To help with debugging these kinds of problems you can, in various versions of MSVC, replace the runtime library's purecall handler. You do this by providing your own function with this signature:

int __cdecl _purecall(void)

and linking it before you link the runtime library. This gives YOU control of what happens when a purecall is detected. Once you have control you can do something more useful than the standard handler. I have a handler that can provide a stack trace of where the purecall happened; see here: http://www.lenholgate.com/blog/2006/01/purecall.html for more details.

(Note you can also call _set_purecall_handler() to install your handler in some versions of MSVC).


Usually when you call a virtual function through a dangling pointer--most likely the instance has already been destroyed.

There can be more "creative" reasons, too: maybe you've managed to slice off the part of your object where the virtual function was implemented. But usually it's just that the instance has already been destroyed.


I ran into the scenario that the pure virtual functions gets called because of destroyed objects, Len Holgate already have a very nice answer, I would like to add some color with an example:

  1. A Derived object is created, and the pointer (as Base class) is saved somewhere
  2. The Derived object is deleted, but somehow the pointer is still referenced
  3. The pointer which points to deleted Derived object gets called

The Derived class destructor reset the vptr points to the Base class vtable, which has the pure virtual function, so when we call the virtual function, it actually calls into the pure virutal ones.

This could happen because of an obvious code bug, or a complicated scenario of race condition in multi-threading environments.

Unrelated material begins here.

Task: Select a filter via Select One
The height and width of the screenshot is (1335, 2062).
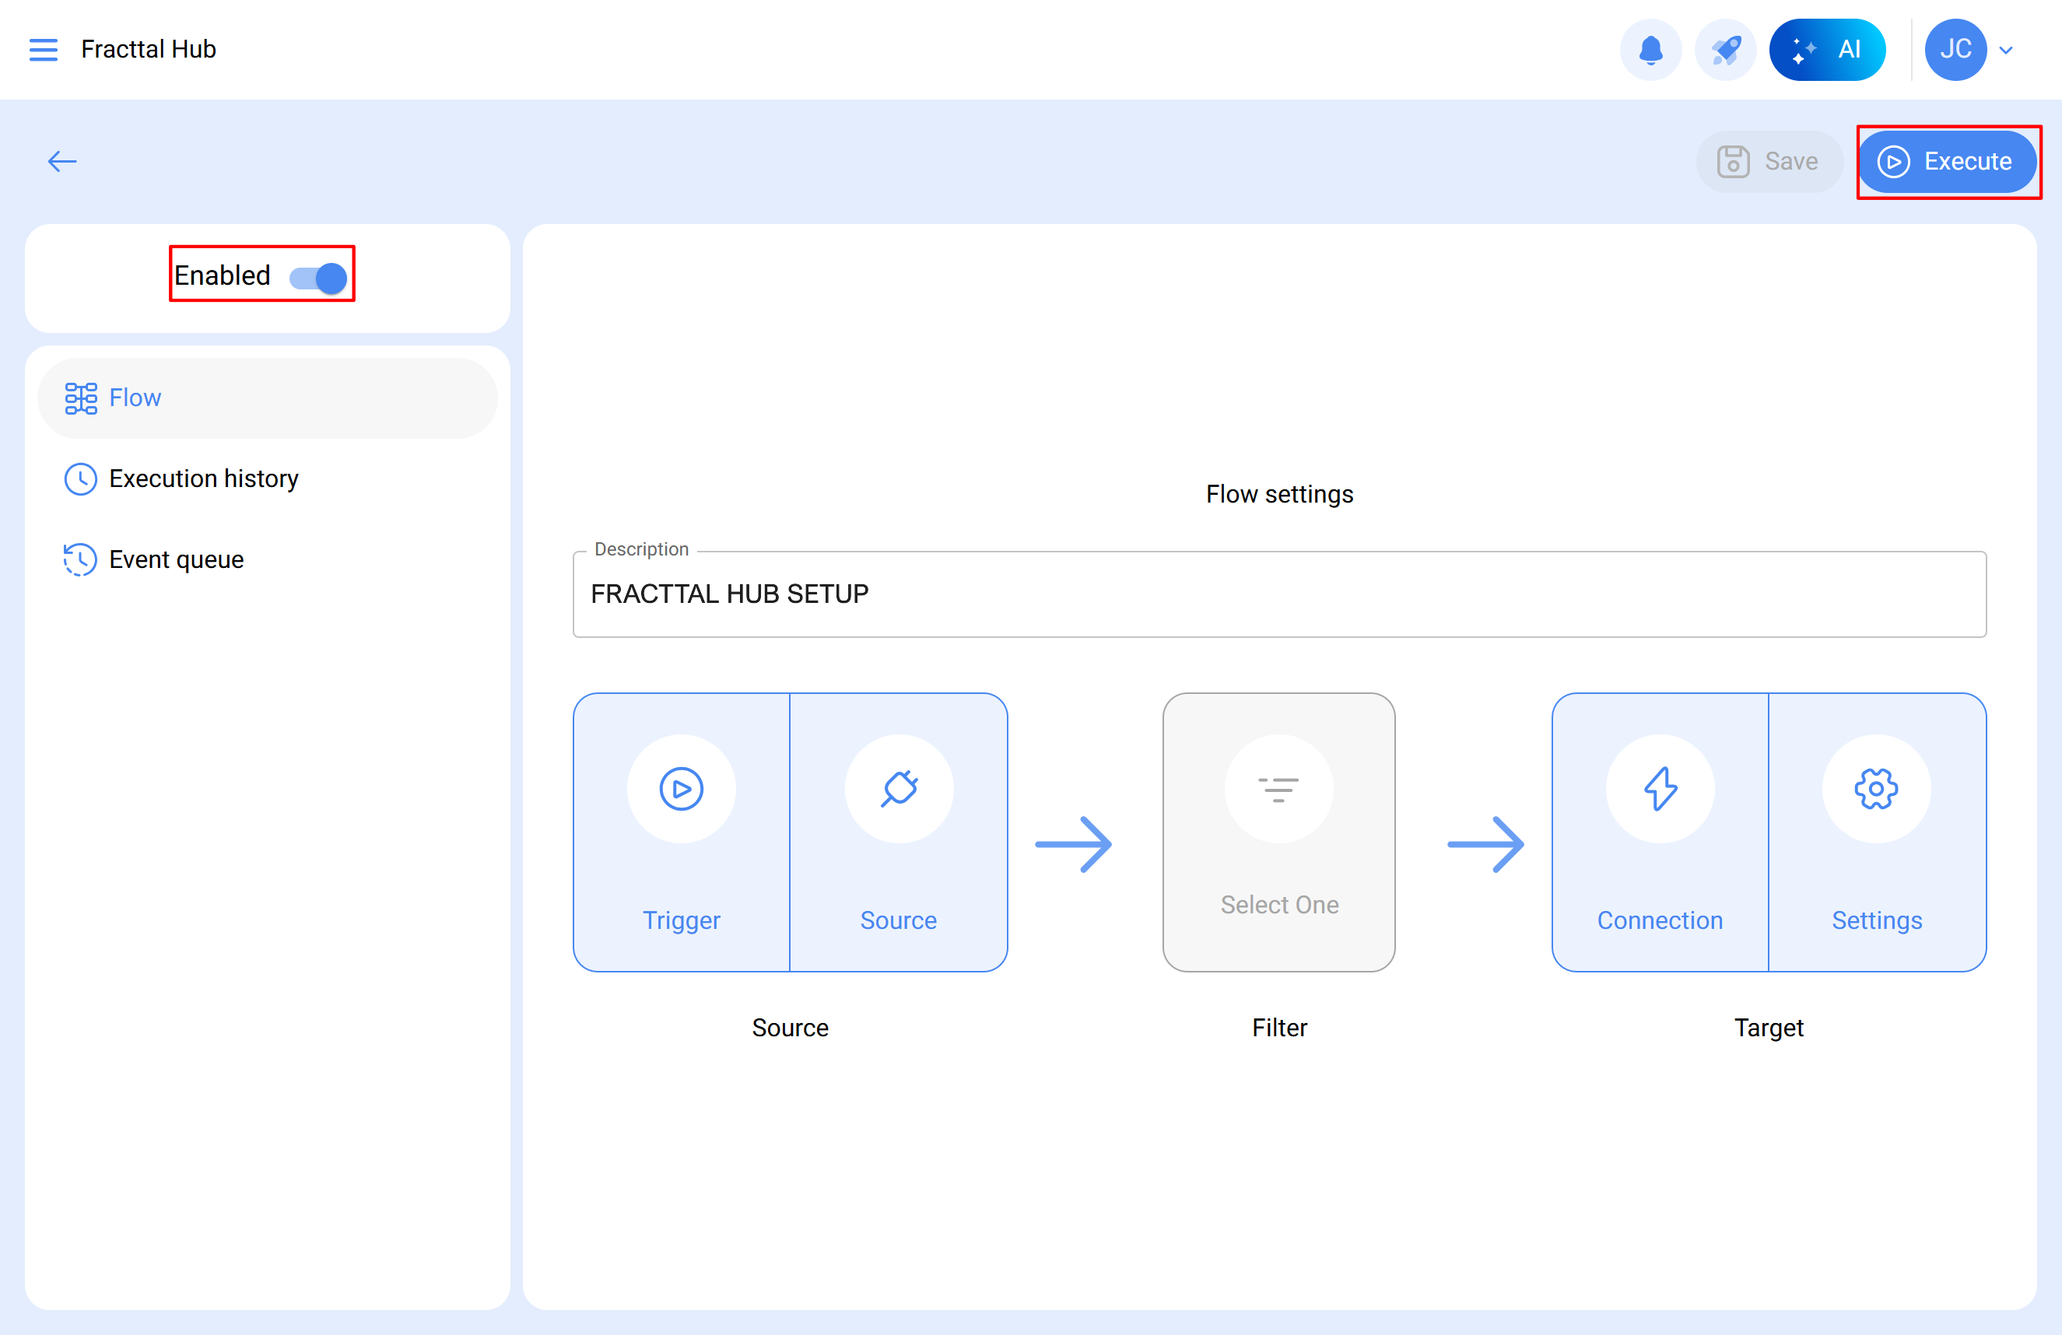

Here is an simple example (g++ compile with optimization turned off - a simple program could be easily optimized away):

 #include <iostream>
 using namespace std;

 char pool[256];

 struct Base
 {
     virtual void foo() = 0;
     virtual ~Base(){};
 };

 struct Derived: public Base
 {
     virtual void foo() override { cout <<"Derived::foo()" << endl;}
 };

 int main()
 {
     auto* pd = new (pool) Derived();
     Base* pb = pd;
     pd->~Derived();
     pb->foo();
 }

And the stack trace looks like:

#0  0x00007ffff7499428 in __GI_raise (sig=sig@entry=6) at ../sysdeps/unix/sysv/linux/raise.c:54
#1  0x00007ffff749b02a in __GI_abort () at abort.c:89
#2  0x00007ffff7ad78f7 in ?? () from /usr/lib/x86_64-linux-gnu/libstdc++.so.6
#3  0x00007ffff7adda46 in ?? () from /usr/lib/x86_64-linux-gnu/libstdc++.so.6
#4  0x00007ffff7adda81 in std::terminate() () from /usr/lib/x86_64-linux-gnu/libstdc++.so.6
#5  0x00007ffff7ade84f in __cxa_pure_virtual () from /usr/lib/x86_64-linux-gnu/libstdc++.so.6
#6  0x0000000000400f82 in main () at purev.C:22

Highlight:

if the object is fully deleted, meaning destructor gets called, and memroy gets reclaimed, we may simply get a Segmentation fault as the memory has returned to the operating system, and the program just can't access it. So this "pure virtual function call" scenario usually happens when the object is allocated on the memory pool, while an object is deleted, the underlying memory is actually not reclaimed by OS, it is still there accessible by the process.